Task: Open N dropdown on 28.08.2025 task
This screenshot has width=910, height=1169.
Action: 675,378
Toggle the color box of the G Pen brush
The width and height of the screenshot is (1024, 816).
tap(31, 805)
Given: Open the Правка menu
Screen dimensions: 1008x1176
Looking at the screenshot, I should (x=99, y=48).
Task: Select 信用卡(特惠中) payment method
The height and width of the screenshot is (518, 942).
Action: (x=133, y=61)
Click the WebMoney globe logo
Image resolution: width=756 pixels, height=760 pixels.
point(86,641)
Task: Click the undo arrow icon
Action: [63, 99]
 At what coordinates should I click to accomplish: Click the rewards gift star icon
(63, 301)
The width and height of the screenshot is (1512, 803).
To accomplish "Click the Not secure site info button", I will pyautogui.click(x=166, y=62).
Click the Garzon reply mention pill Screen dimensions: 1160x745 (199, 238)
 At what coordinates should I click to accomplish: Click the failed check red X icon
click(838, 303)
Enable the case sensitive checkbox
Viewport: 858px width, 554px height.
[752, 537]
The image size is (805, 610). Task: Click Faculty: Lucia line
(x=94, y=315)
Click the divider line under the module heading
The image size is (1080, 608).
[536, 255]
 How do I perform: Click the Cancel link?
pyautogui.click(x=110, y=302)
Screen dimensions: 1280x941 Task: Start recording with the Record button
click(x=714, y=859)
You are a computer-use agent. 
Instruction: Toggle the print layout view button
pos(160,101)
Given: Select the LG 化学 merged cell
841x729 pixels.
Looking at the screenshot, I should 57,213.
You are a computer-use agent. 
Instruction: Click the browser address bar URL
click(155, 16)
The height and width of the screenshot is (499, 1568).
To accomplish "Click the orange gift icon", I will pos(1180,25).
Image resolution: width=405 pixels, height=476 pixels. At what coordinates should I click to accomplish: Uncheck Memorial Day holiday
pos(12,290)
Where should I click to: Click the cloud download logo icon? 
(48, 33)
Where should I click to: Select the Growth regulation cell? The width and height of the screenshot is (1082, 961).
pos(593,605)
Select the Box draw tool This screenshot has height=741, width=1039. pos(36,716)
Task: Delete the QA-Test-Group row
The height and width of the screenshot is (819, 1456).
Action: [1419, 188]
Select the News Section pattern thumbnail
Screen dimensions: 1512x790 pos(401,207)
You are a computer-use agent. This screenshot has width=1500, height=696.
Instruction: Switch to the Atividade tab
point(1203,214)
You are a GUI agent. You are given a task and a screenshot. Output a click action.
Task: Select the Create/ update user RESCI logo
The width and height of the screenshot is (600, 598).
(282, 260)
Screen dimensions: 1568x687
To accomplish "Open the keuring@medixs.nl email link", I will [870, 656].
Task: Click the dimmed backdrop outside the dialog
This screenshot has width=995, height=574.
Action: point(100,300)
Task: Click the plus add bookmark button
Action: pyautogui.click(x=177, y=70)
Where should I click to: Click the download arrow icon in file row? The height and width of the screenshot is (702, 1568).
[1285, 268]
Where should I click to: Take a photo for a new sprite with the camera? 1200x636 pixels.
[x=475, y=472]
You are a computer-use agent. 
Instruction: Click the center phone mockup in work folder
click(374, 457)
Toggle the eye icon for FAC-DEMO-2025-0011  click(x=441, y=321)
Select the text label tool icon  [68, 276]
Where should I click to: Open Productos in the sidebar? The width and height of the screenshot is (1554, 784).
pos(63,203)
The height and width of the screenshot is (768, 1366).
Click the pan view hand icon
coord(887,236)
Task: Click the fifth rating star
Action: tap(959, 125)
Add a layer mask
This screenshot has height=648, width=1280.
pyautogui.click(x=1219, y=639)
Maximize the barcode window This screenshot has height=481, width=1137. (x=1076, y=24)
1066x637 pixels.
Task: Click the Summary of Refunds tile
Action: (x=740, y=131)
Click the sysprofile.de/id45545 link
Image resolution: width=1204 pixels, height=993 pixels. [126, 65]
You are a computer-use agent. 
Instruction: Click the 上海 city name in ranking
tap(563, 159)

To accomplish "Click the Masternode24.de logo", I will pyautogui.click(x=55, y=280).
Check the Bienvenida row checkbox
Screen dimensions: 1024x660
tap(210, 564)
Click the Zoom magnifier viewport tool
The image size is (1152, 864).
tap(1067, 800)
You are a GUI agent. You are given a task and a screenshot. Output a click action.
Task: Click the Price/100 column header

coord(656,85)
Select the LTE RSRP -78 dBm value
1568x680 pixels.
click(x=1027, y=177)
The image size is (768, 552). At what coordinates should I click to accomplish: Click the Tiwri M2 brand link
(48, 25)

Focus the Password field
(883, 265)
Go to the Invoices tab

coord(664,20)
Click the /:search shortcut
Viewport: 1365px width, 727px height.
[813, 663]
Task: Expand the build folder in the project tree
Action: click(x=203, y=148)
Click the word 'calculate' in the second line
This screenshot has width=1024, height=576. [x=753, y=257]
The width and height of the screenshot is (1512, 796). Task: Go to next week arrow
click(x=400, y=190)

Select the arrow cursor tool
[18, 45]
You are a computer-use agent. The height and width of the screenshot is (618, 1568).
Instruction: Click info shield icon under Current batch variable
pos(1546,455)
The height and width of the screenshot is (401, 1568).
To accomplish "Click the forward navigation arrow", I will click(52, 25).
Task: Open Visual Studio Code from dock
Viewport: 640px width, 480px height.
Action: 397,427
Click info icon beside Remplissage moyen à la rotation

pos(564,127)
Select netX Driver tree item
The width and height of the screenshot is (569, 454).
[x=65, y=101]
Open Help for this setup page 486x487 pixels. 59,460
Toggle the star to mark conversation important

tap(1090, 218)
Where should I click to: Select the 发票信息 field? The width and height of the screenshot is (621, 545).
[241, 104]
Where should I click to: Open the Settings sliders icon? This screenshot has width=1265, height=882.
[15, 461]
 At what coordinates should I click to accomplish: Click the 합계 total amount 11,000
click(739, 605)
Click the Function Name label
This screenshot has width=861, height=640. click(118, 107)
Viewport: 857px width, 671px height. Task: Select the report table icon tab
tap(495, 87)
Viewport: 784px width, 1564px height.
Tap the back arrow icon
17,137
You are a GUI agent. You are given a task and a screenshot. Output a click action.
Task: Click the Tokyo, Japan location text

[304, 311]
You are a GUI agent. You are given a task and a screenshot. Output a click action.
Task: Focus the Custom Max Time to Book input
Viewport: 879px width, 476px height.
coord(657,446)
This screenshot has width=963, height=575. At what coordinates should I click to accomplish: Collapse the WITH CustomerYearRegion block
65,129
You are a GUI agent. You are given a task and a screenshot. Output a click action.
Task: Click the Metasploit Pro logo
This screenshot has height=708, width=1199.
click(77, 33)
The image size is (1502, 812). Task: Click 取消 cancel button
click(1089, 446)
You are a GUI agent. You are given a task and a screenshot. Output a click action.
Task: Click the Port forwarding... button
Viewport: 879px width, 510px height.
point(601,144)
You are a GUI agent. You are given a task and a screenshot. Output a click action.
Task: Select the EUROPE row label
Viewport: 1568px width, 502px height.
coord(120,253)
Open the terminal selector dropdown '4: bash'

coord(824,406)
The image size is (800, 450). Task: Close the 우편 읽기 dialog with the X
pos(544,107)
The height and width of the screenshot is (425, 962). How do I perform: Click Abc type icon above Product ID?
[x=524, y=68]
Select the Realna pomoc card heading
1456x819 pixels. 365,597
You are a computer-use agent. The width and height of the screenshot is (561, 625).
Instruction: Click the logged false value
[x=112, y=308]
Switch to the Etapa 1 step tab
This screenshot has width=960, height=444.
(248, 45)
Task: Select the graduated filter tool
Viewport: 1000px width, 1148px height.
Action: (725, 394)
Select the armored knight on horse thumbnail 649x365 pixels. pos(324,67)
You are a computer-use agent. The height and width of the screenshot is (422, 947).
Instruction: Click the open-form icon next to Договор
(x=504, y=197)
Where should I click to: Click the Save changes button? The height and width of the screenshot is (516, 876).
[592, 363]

- - -

## REQUIRED ACTION
Take every line above where "will" appears and copy it.

## ANSWER SPACE
To accomplish "Click the Not secure site info button", I will pyautogui.click(x=166, y=62).
To accomplish "Click the orange gift icon", I will pos(1180,25).
To accomplish "Open the keuring@medixs.nl email link", I will [870, 656].
To accomplish "Click the Masternode24.de logo", I will pyautogui.click(x=55, y=280).
To accomplish "Click the forward navigation arrow", I will click(52, 25).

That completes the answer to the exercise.